19. Solomon Abramovich Lozovsky (1878-1952), originally a Menshevik, joined the Bolsheviks in 1917 and became Secretary of the All-Russian Central Council of Trade Unions. Because of disagreements over the questions of trade union independence and exclusively Bolshevik government, he set up an organization of his own for a time, but rejoined the Communist Party in December 1919. Thereafter he was a leading official of the Red International of Labour Unions and a consistent supporter of Stalinist policies. Later he became a Deputy Commissar for Foreign Affairs and head of the Soviet Information Office. One of the few major figures of the 1920s to survive the purges of the 1930s, Lozovaky was seized and shot on Stalin’s orders at the age of 74 during an anti-semitic campaign.

20. Red International of Labour Unions (RILU – Profintern): international bodyset up in 1921 to coordinate Comintern activities in the trade unions. It was intended to serve as a conterweight to Social Democratic International Federation of Trade Unions – the so-called “amsterdam International”. The full-time secretariat consisted of Andres Nin, Mikhail Tomsky and Alexandr Lozovsky.

21. Lazar Kaganovitch (1893-1991), Soviet politician and close associate of Stalin; joined the bolsheviks in 1911; participated in the October Revolution in Belarus; brought into the Organisation Bureau (Orgbureau) of the Secretariat by Stalin in 1922; from then on a loyal acolyte of Stalin.

22. A body of trade unionists was organized under the leadership of the Communist Party of Great Britain in 1924 from the militant rank and file in many industries. It built up support and its conferences secured increasing representation up to the 1926 General Strike. However, it never really broke from its syndicalist antecedents and came under the control of Stalinist policies, collapsing under the suicidal dual unionist policies of the Comintern in the late 1920s.

23. The Amsterdam International (International Federation of Trade Unions): founded in 1913, it became a focus for the reformist trade unions after the October Revolution.

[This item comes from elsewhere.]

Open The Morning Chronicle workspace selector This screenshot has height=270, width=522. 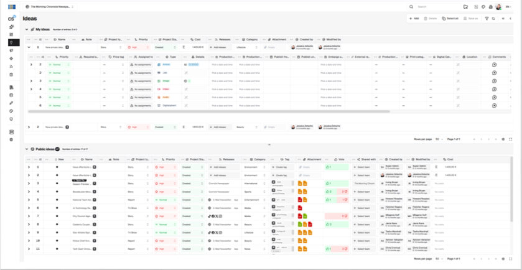[x=51, y=7]
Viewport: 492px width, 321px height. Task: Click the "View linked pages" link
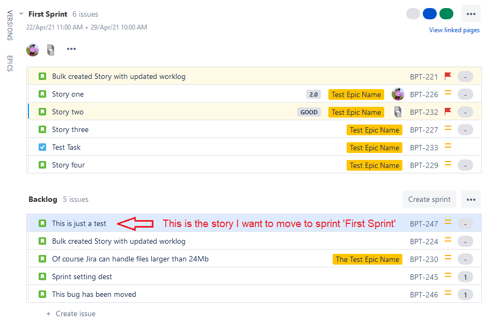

24. We have been unable to trace this reference as the event usually described as the “Rape of Nanking”, occurred in 1937, i.e. 10 years after this text was written and 3 years after it was published. – Note by TIA

25. Dmitri Manuilsky (1883-1952) was a Ukrainian and a member of the independent Marxist organization Mezhrayontzi along with Trotsky. Manuilsky joined the Bolsheviks in 1917 and in 1919 was one of the leaders of the Ukrainian government. After this he was a consistent supporter of Stalin and secretary of the Comintern from 1931 when he supported the ultra-left policies with gusto until his replacement by Dimitrov in 1935.

26. Ferdinand Lassalle (1825-1864), German petty bourgeois writer, and lawyer. In 1848-9 he took part in the democratic movement in the Rhenish province and early in the 1860s joined the German working class movement, becoming one of the founders of the General Association of German Workers (ADAV) in 1863. He stood for the unification of Germany from above under Prussian hegemony, and laid the foundations for the opportunist trend in the leadership of the German working class movement.

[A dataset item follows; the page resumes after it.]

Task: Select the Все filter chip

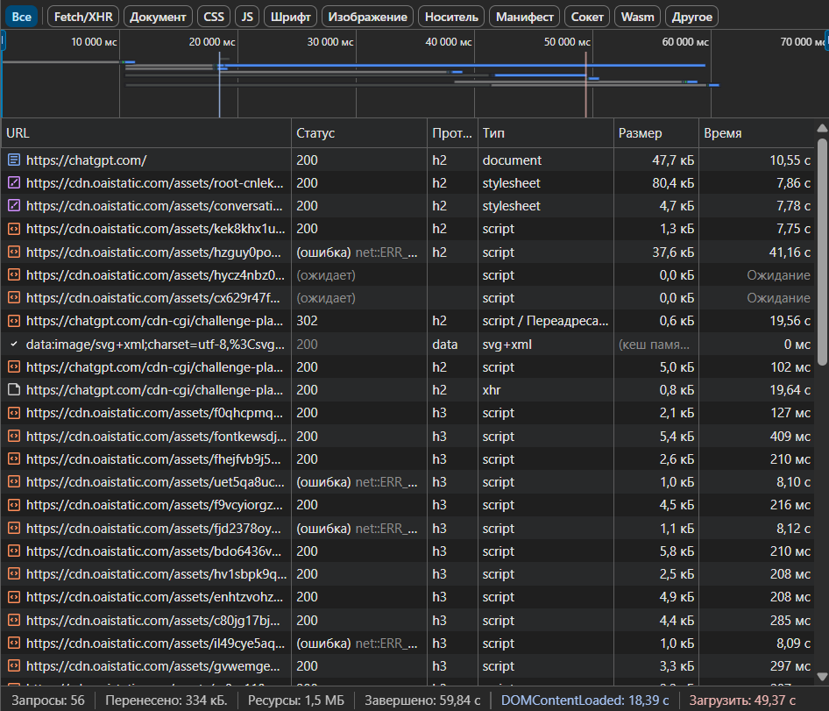Action: (x=22, y=17)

27. Harry Pollitt (1890-1960), British Communist; General Secretary of the National Minority Movement 1924-29; General Secretary of the Communist Party of Great Britain 1929-39 and 1941-56; fervent defender of the Moscow Trials.

28. J.T. Murphy (1885-1965), English trade union militant; active in the Amalgamated Society of Engineers (ASE), he became one of the leaders of the Sheffield wing of the Shop Stewards’ Movement that emerged during world War I; joined the Socialist Labour party in 1916; participated in the unity discussions taht led to the foundation of the Communist Party of Great Britain in 1920; active in the National Minority Movement from its inception in 1924; head of the british bureau nof the profintern and member of the Executive Committee of the Communist International (ECCI); member of the Central Committee of the CPGB until he was expelled in 1932 for “Trotskyism”. This was rather ironic as he had been given the honour of proposing Trotsky’s expulsion from the ECCI in 1927.